Mercurial > hg
view hgext/acl.py @ 40021:c537144fdbef
wireprotov2: support response caching
One of the things I've learned from managing VCS servers over the
years is that they are hard to scale. It is well known that some
companies have very beefy (read: very expensive) servers to power
their VCS needs. It is also known that specialized servers for
various VCS exist in order to facilitate scaling servers. (Mercurial
is in this boat.)
One of the aspects that make a VCS server hard to scale is the
high CPU load incurred by constant client clone/pull operations.
To alleviate the scaling pain associated with data retrieval
operations, I want to integrate caching into the Mercurial wire
protocol server as robustly as possible such that servers can
aggressively cache responses and defer as much server load as
possible.
This commit represents the initial implementation of a general
caching layer in wire protocol version 2.
We define a new interface and behavior for a wire protocol cacher
in repository.py. (This is probably where a reviewer should look
first to understand what is going on.)
The bulk of the added code is in wireprotov2server.py, where we
define how a command can opt in to being cached and integrate
caching into command dispatching.
From a very high-level:
* A command can declare itself as cacheable by providing a callable
that can be used to derive a cache key.
* At dispatch time, if a command is cacheable, we attempt to
construct a cacher and use it for serving the request and/or
caching the request.
* The dispatch layer handles the bulk of the business logic for
caching, making cachers mostly "dumb content stores."

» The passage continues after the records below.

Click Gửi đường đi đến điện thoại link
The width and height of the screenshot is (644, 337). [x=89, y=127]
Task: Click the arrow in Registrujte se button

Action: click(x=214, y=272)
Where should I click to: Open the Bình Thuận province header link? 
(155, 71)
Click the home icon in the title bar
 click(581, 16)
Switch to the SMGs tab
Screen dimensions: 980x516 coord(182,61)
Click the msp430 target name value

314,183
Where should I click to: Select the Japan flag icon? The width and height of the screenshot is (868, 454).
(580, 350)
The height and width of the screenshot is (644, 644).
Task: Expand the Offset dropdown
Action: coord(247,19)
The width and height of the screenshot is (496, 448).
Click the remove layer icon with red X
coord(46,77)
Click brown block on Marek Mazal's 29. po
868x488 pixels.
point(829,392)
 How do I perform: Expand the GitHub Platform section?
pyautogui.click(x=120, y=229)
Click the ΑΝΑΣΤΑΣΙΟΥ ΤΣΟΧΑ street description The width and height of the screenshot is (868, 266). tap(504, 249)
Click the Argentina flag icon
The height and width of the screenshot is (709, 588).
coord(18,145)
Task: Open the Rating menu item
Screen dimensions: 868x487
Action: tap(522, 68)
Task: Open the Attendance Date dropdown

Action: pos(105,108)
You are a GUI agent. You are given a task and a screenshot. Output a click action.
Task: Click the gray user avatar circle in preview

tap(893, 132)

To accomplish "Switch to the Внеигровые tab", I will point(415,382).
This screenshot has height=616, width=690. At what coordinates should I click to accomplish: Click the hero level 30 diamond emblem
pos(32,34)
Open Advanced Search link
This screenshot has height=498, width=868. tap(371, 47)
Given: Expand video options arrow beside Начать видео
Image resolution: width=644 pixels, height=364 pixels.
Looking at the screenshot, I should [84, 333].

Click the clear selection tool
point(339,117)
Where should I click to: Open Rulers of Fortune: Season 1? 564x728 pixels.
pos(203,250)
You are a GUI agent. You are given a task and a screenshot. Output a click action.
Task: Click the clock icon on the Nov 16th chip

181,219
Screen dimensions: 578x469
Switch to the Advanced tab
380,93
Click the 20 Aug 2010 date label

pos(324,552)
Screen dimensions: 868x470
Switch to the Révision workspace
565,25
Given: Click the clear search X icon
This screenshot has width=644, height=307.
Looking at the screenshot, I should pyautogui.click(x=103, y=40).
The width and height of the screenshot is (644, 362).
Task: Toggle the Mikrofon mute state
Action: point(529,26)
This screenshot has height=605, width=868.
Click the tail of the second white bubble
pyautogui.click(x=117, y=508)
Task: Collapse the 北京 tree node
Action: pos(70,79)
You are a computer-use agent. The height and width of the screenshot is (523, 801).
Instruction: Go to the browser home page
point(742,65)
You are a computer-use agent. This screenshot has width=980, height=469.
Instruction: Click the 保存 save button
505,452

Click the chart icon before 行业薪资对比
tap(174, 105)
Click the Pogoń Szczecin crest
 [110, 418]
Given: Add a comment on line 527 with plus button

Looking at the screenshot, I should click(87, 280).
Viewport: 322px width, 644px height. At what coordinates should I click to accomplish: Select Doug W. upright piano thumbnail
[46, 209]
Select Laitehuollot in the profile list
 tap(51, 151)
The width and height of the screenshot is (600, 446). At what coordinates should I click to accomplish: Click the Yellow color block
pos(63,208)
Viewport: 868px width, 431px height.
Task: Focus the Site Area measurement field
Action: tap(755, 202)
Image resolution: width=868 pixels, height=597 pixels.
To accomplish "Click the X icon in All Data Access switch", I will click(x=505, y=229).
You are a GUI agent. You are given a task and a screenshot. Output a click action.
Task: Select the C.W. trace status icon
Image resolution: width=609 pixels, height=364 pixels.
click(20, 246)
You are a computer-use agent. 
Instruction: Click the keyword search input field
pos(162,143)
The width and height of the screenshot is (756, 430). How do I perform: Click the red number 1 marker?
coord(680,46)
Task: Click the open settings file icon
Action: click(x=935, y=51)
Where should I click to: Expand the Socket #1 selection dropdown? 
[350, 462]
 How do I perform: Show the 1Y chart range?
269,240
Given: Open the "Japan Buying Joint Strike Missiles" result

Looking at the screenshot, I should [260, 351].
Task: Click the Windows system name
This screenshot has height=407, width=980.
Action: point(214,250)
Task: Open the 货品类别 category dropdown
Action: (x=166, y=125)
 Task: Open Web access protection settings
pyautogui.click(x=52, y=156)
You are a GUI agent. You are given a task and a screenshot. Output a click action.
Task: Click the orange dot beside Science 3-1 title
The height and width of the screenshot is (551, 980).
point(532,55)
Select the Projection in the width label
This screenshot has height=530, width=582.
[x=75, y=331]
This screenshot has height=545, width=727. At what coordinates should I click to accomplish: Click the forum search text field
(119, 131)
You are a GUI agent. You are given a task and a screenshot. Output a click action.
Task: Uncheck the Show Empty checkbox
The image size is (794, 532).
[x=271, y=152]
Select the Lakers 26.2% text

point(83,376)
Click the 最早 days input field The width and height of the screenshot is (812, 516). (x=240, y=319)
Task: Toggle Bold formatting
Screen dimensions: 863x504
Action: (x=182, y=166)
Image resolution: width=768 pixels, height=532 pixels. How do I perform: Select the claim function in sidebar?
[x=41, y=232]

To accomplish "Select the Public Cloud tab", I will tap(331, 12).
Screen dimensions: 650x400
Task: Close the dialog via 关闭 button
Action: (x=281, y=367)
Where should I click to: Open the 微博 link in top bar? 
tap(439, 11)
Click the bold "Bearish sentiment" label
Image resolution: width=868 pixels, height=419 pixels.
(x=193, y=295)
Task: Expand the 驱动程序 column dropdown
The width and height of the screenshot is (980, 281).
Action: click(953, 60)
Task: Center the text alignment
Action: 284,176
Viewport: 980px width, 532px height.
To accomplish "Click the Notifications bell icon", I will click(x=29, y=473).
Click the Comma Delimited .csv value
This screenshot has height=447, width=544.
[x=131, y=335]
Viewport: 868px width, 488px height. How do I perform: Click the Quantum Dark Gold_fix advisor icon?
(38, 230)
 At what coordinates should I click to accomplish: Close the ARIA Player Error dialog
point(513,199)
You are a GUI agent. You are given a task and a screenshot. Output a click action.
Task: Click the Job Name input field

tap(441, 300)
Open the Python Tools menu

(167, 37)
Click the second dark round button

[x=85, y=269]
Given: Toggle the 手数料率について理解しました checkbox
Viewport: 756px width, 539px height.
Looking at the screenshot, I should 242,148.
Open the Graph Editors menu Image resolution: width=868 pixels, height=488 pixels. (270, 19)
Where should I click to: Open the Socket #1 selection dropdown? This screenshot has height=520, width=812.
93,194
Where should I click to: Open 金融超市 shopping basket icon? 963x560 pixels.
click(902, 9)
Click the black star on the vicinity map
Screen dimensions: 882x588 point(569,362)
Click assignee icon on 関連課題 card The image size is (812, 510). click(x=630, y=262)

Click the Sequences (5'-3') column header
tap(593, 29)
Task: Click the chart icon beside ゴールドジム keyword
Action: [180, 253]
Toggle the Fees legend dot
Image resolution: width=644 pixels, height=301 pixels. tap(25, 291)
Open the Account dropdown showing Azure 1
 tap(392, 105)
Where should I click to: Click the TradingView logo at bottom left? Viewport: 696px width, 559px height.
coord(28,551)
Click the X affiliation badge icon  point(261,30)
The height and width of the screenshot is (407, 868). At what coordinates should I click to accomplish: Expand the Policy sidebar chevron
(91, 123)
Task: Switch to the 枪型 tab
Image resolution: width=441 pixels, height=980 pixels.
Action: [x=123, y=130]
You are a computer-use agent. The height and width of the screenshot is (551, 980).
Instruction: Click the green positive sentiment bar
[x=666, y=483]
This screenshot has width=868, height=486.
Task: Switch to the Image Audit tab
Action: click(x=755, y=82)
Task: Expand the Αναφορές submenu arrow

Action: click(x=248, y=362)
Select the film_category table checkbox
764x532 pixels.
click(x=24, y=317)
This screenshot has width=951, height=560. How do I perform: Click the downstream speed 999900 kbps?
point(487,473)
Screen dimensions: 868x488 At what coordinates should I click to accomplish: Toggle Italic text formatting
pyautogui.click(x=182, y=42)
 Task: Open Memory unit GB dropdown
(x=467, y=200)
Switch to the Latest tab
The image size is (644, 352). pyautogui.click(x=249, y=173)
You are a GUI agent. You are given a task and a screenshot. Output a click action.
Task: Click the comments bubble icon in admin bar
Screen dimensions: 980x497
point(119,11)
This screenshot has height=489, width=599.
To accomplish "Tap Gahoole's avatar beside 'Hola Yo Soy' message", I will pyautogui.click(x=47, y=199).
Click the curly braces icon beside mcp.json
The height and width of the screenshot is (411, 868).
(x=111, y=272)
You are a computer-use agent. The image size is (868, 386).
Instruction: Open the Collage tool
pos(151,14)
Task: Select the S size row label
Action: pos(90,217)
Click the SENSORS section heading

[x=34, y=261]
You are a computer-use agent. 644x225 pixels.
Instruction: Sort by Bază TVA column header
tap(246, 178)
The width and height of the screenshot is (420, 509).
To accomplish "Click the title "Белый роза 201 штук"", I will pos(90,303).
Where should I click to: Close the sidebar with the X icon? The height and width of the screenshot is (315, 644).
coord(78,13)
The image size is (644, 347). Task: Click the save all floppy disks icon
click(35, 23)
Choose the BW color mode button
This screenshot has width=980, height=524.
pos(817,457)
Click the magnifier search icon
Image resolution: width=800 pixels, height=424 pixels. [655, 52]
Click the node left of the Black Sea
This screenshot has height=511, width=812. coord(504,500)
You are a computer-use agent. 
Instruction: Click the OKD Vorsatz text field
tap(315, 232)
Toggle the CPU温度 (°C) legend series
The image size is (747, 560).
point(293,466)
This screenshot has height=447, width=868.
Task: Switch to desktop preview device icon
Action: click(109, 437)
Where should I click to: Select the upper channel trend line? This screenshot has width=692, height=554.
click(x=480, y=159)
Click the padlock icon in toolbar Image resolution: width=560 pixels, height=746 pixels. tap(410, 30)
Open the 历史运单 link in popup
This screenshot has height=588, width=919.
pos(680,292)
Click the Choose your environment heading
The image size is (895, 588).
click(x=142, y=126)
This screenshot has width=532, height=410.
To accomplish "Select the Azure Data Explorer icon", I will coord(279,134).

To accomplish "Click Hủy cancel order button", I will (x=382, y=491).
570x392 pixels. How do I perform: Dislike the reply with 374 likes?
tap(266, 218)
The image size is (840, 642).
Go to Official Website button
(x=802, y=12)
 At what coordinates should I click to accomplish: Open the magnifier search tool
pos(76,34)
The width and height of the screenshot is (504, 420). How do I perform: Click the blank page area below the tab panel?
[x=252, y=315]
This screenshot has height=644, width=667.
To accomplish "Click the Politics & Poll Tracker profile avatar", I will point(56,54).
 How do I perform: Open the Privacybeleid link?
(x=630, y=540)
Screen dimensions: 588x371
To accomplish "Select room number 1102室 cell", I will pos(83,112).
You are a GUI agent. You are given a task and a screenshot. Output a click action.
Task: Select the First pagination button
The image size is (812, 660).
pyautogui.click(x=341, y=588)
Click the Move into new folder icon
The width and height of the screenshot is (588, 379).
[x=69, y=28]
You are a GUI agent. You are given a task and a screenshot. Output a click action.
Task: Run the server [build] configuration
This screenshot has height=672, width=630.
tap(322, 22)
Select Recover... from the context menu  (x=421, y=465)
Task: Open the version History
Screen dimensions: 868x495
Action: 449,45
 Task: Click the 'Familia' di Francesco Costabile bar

* The mechanism for invalidating cached entries (one of the harder
parts about caching in general) is by varying the cache key when
state changes. As such, cachers don't need to be concerned with
cache invalidation.
Initially, we've hooked up support for caching "manifestdata" and
"filedata" commands. These are the simplest to cache, as they should
be immutable over time. Caching of commands related to changeset
data is a bit harder (because cache validation is impacted by
changes to bookmarks, phases, etc). This will be implemented later.
(Strictly speaking, censoring a file should invalidate caches. I've
added an inline TODO to track this edge case.)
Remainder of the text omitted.